Certaines lignes de bus à haute fréquence et des dessertes du centre-ville pourraient notamment voir leur fréquence diminuer. L’organisme vise à maintenir son offre de service sur 80 % des lignes. Des trajets comme les lignes 427, 405, 11 ou encore 141 devraient donc voir leur service diminuer.

PHOTO PATRICK SANFAÇON, LA PRESSE

Marie-Claude Léonard, directrice générale de la STM, et Éric Alan Caldwell, président de la STM

Dans le métro, l’offre demeurera intacte sur la ligne bleue et la ligne jaune, où on a même ajouté un wagon en heure de pointe dans la foulée des travaux dans le tunnel Louis-Hippolyte-La Fontaine. Sur les lignes orange et verte, des « réajustements » pourraient toutefois survenir : sur la première, le service le plus rapide en heure de pointe sera réduit d’une trentaine de minutes, pendant que sur la seconde, le passage entre chaque train sera allongé d’une quinzaine de secondes en pointe.
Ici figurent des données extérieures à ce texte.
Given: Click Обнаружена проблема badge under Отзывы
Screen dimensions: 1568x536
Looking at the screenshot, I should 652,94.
Le transport adapté, lui, ne sera pas affecté, alors qu’on y projette une hausse de 15,6 % en 2023, pour un total de 3,4 millions de déplacements.

« Au lieu de proposer des coupes de service aux citoyens, on propose à nos partenaires financiers de trouver une solution », a expliqué le président de la société, Éric Alan Caldwell. « On est inconfortables et stressés, mais je ne peux pas croire qu’on ne trouvera pas une solution », a-t-il aussi insisté, plaidant pour avoir une « discussion de fond » sur les revenus associés au transport collectif.
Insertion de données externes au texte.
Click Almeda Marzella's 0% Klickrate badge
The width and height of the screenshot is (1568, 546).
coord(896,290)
Plus tôt cette semaine, de vifs débats avaient eu lieu suivant la diffusion d’un avis interne obtenu par Radio-Canada, selon lequel une baisse de service de 3,7 % pour les bus et de 4,8 % pour le métro est envisagée pour absorber les pertes financières. La STM maintient que ces chiffres ne sont pas réels, mais qu’il s’agit de simples « hypothèses de travail ».
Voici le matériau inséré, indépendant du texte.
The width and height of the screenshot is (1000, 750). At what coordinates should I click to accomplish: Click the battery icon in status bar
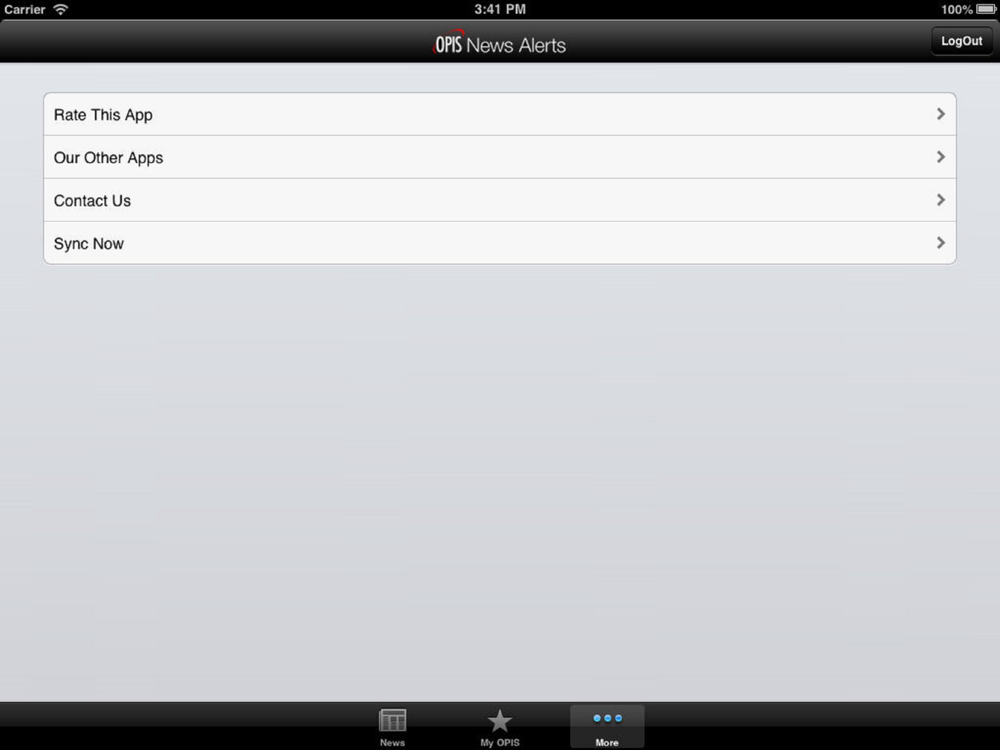click(986, 9)
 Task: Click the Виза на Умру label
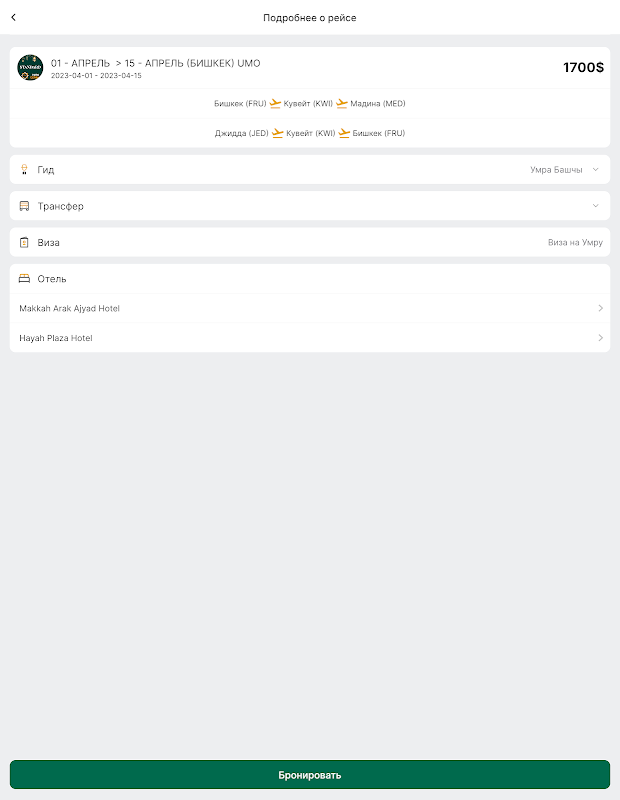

Dans les rangs de l’opposition montréalaise, on critique le manque de transparence. « La STM dévoile un budget déficitaire pour une deuxième année consécutive. Le pire dans cette mauvaise gestion, c’est que l’administration n’a même pas l’honnêteté de dire aux Montréalais où elle coupera dans l’offre de services. Tout ce qu’elle fait, c’est attendre après l’argent de Québec », a fustigé lundi la conseillère Christine Black.

Le cabinet de la mairesse Valérie Plante, de son côté, rétorque que la situation appelle surtout à diversifier les revenus, en appuyant des démarches comme « l’augmentation des droits d’immatriculation qui tarde à être mis en place par la SAAQ, ou le déploiement d’une taxe kilométrique ». La Ville haussera d’ailleurs en 2023 sa contribution de 4 % à l’Autorité régionale de transport métropolitain (ARTM), mais dit s’attendre à ce que celle-ci « finance adéquatement la STM » afin d’éviter une diminution de service.

1,7 milliard de dépenses courantes

Au total, le budget 2023 de la STM fait état de dépenses de 1,7 milliard, contre 1,6 milliard en 2022. Le Programme d’immobilisations 2023-2032 atteindra 20,4 milliards, une hausse de 4,4 milliards par rapport à l’an dernier. C’est une « récente mise à jour » du Programme d’aide gouvernementale au transport collectif des personnes (PAGTCP) qui a permis à la STM d’augmenter sa capacité financière à long terme.

De cette somme, 10 milliards iront dans le maintien et le développement des actifs. « Il faut se donner un deuxième cycle de vie pour le métro. Ça prend des investissements massifs. Et on n’a pas le choix », a évoqué Éric Alan Caldwell.

Environ 873 millions sont prévus d’ici 10 ans pour rendre encore plus de stations universellement accessibles dans le métro. D’ici 2025, on vise à ce que 30 d’entre elles puissent l’être ; actuellement, on en compte 23. Après 2032, plus de 400 millions sont aussi prévus pour continuer le travail en ce sens.

En savoir plus
  • 4,4 milliards
    Une part majeure du gâteau ira enfin à l’achat de bus électriques supplémentaires, la STM visant toujours à électrifier tout son réseau d’ici 2040. Elle prévoit dépenser 4,4 milliards d’ici dix ans. Seulement en 2023, 147 bus électriques à grande autonomie doivent être achetés.